**Page text:**
American model, fashion icon (1950–1992)

Tina Chow (born Bettina Louise Lutz, April 18, 1950 – January 24, 1992) was an American model and jewelry designer who was considered an influential fashion icon of the 1970s and 1980s. She was the second wife of restaurateur Michael Chow, the founder and owner of the Mr Chow restaurant chain.

==Early life==
Chow was born Bettina Louise Lutz in Lakewood, Ohio. Her mother, Mona Furuki, was Japanese. Her father, Walter Edmund Lutz (1910–2003), was an American of German descent. Walter Lutz met Mona Furuki on Christmas Day 1945, while serving with the United States Army in occupied Japan. Chow's sister is artist, designer and actress Adelle Lutz.

**Data for analysis:**
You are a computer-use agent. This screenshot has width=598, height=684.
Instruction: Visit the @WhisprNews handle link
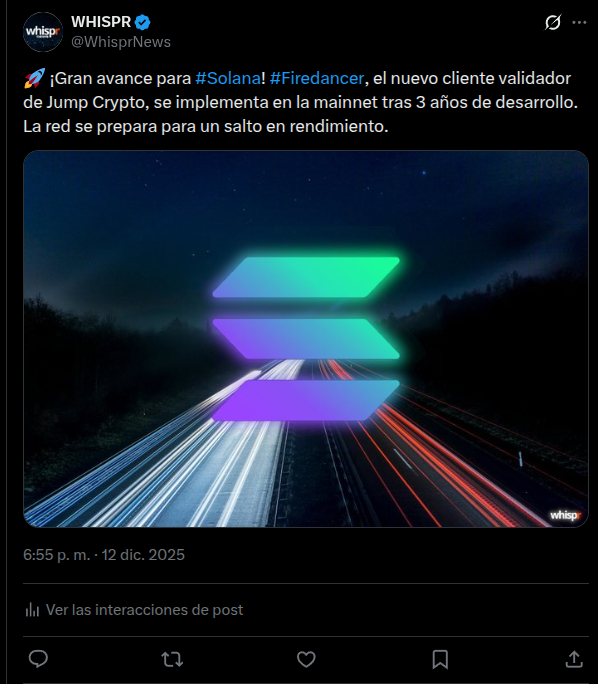(121, 42)
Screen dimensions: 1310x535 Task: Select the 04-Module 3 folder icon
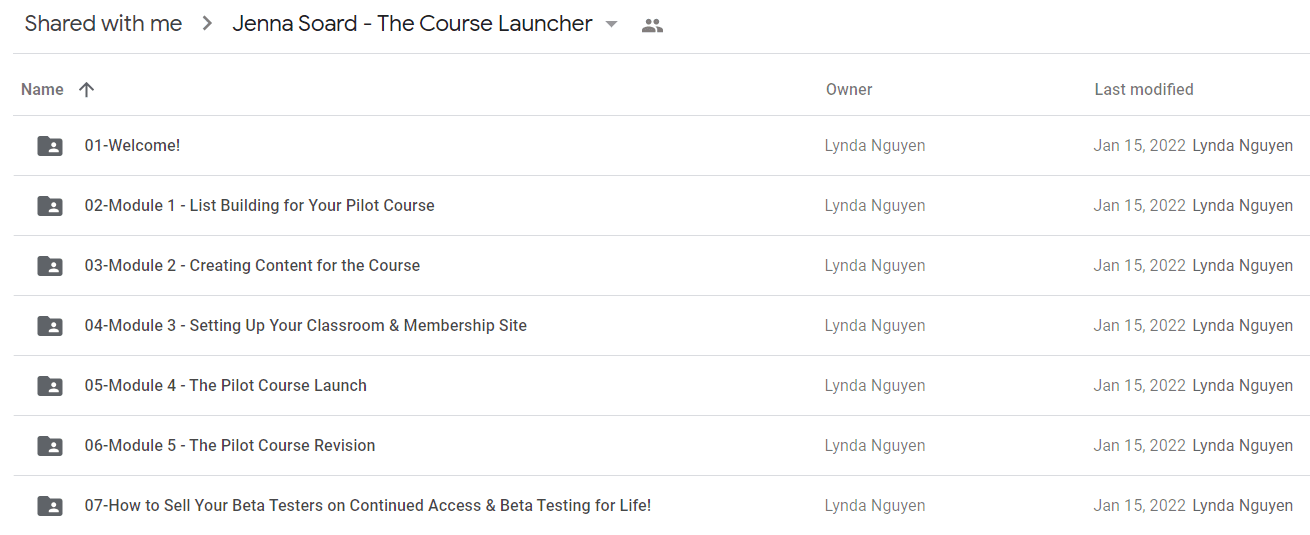click(50, 326)
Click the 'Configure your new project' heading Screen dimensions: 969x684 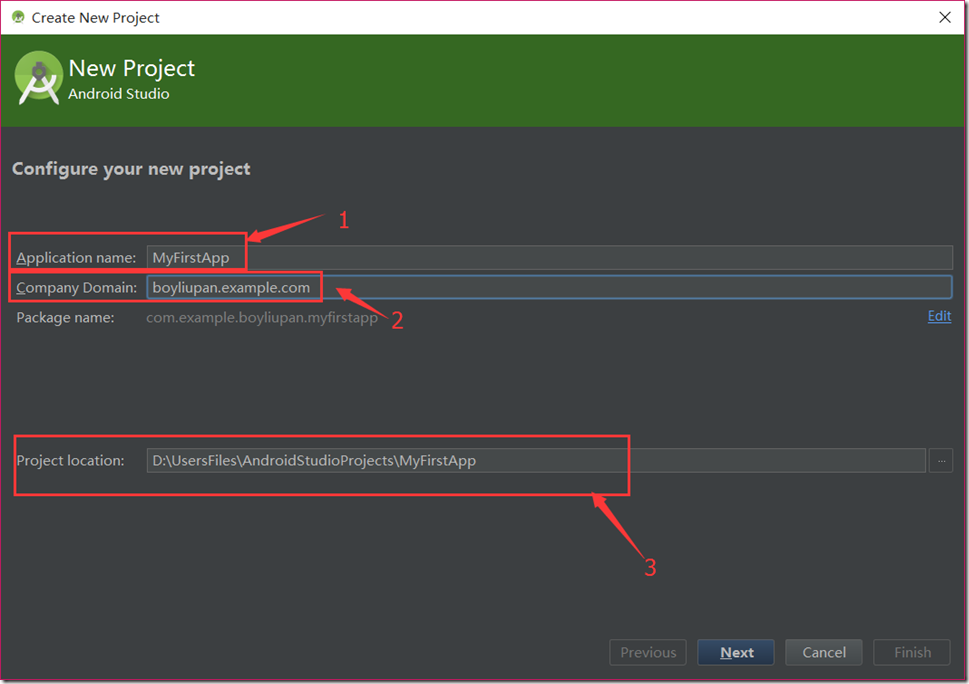pyautogui.click(x=131, y=169)
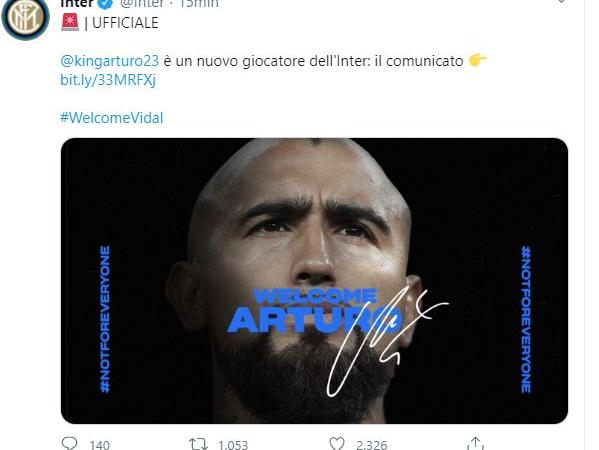Open the share tweet upload icon
599x450 pixels.
(475, 444)
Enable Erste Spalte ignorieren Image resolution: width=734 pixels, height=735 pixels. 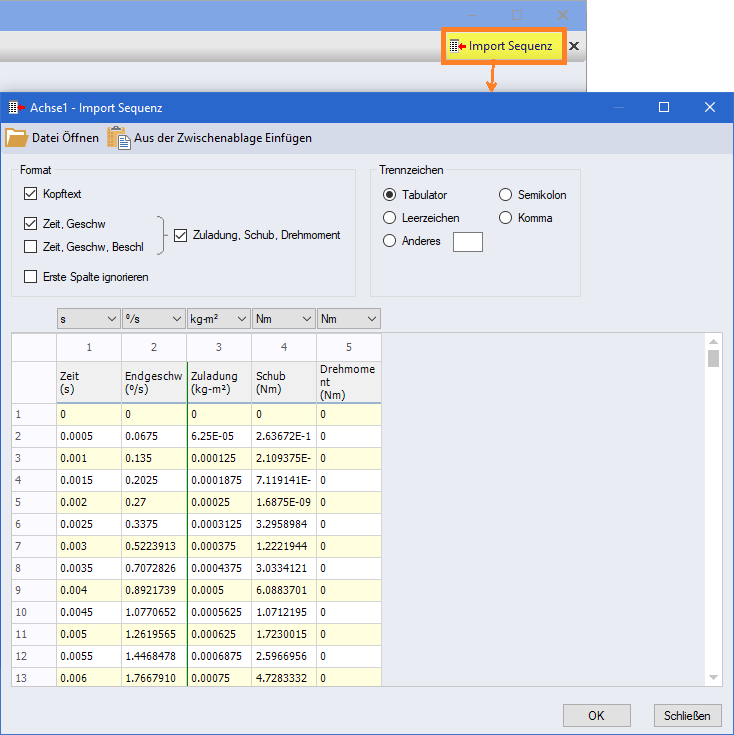click(30, 277)
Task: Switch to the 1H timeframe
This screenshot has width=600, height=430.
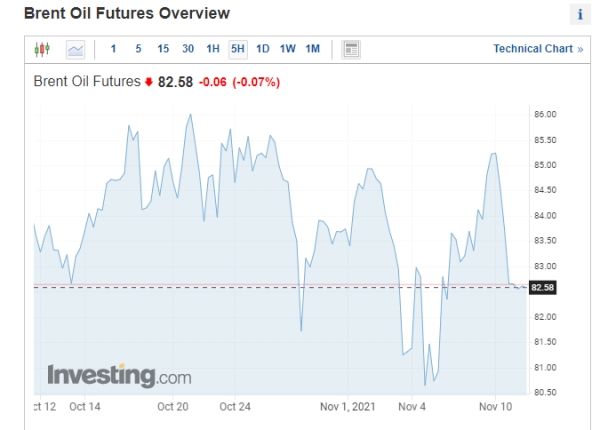Action: point(213,49)
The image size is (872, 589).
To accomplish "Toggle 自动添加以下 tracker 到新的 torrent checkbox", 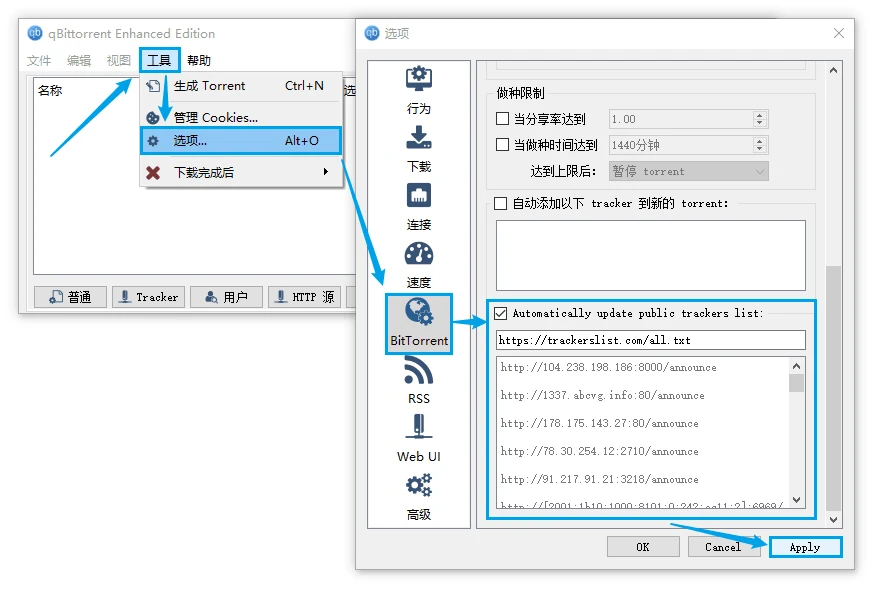I will pos(501,203).
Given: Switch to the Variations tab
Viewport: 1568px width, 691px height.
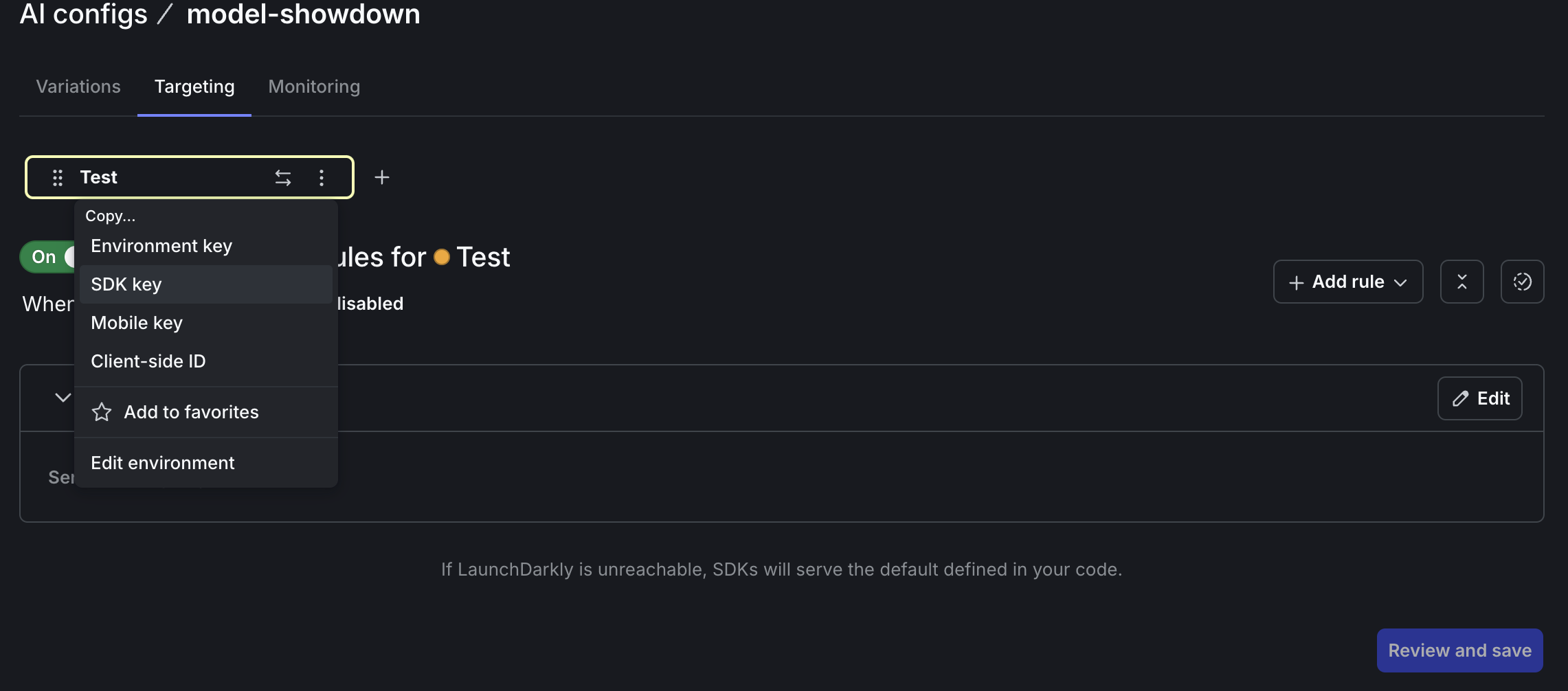Looking at the screenshot, I should [78, 87].
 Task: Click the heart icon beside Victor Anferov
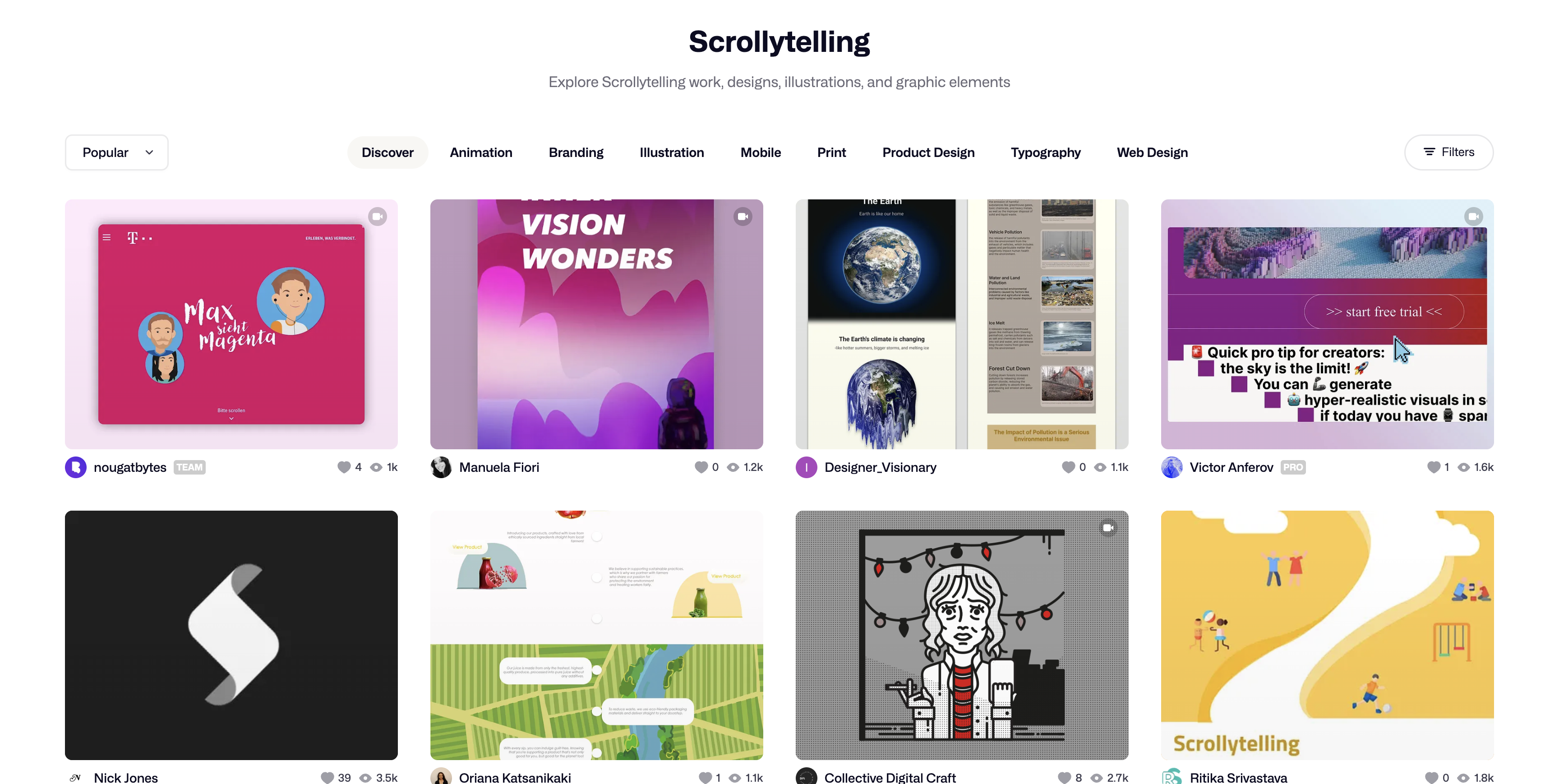tap(1433, 467)

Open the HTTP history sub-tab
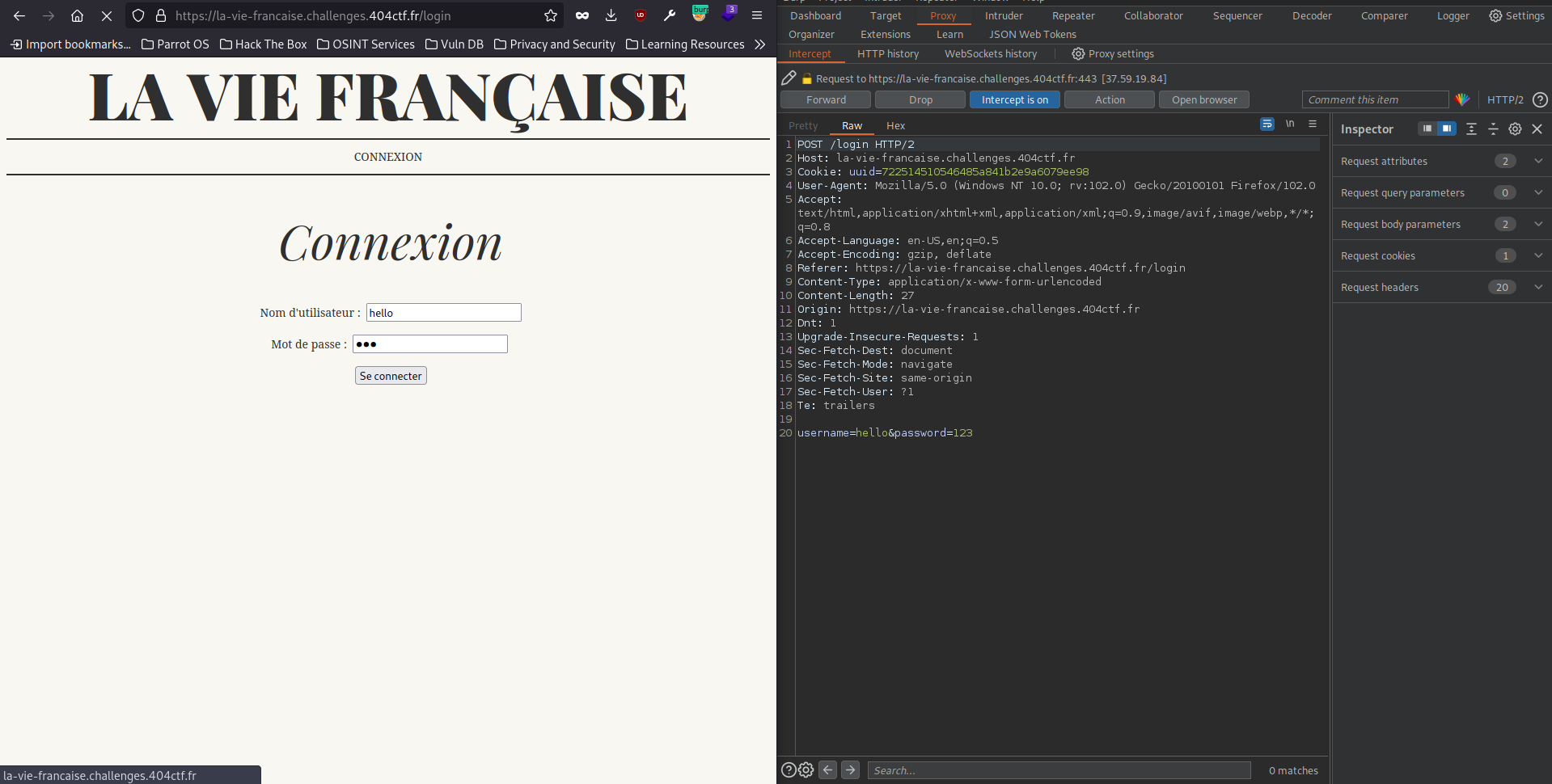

**Problems to solve:**
(a) Using the text about Tina Chow, answer these:
(i) What was her name at birth?
(ii) Which restaurant chain did Michael Chow found?
(iii) On what day did Walter Lutz meet Mona Furuki?
(b) Can you quote word for word the part of the Tina Chow text that opens with the words containing "American model, fashion" and closes with "actress Adelle Lutz."?
(c) Extend the text about Tina Chow, picking up after its final sentence.

**Responses by task:**
(a)
(i) Bettina Louise Lutz
(ii) Mr Chow
(iii) Christmas Day 1945

(b)
American model, fashion icon (1950–1992)

Tina Chow (born Bettina Louise Lutz, April 18, 1950 – January 24, 1992) was an American model and jewelry designer who was considered an influential fashion icon of the 1970s and 1980s. She was the second wife of restaurateur Michael Chow, the founder and owner of the Mr Chow restaurant chain.

==Early life==
Chow was born Bettina Louise Lutz in Lakewood, Ohio. Her mother, Mona Furuki, was Japanese. Her father, Walter Edmund Lutz (1910–2003), was an American of German descent. Walter Lutz met Mona Furuki on Christmas Day 1945, while serving with the United States Army in occupied Japan. Chow's sister is artist, designer and actress Adelle Lutz.

(c)
==Career==
===Modeling===
In the mid-1960s, the family moved from Ohio to Japan, where Chow attended Sophia University. Both sisters were later discovered by a modeling agent and became the faces of Japanese cosmetic line Shiseido and featured prominently in their ad campaigns from the early 1970s. During her modeling career she was photographed by Helmut Newton, Cecil Beaton and Arthur Elgort, among others. She was drawn by illustrator Antonio Lopez and painted by Andy Warhol. She was also the muse of designers Yves St. Laurent and Issey Miyake.

Chow was cited by fashion magazines for her unique style and her collection of Mariano Fortuny dresses. She routinely paired inexpensive items with high fashion pieces and mixed feminine and masculine styles simultaneously. Chow was also noted for her androgynous Eton crop hairstyle which she had cut at a New York barbershop and styled with Dippity Do. In 1985, she was named on the International Best Dressed List.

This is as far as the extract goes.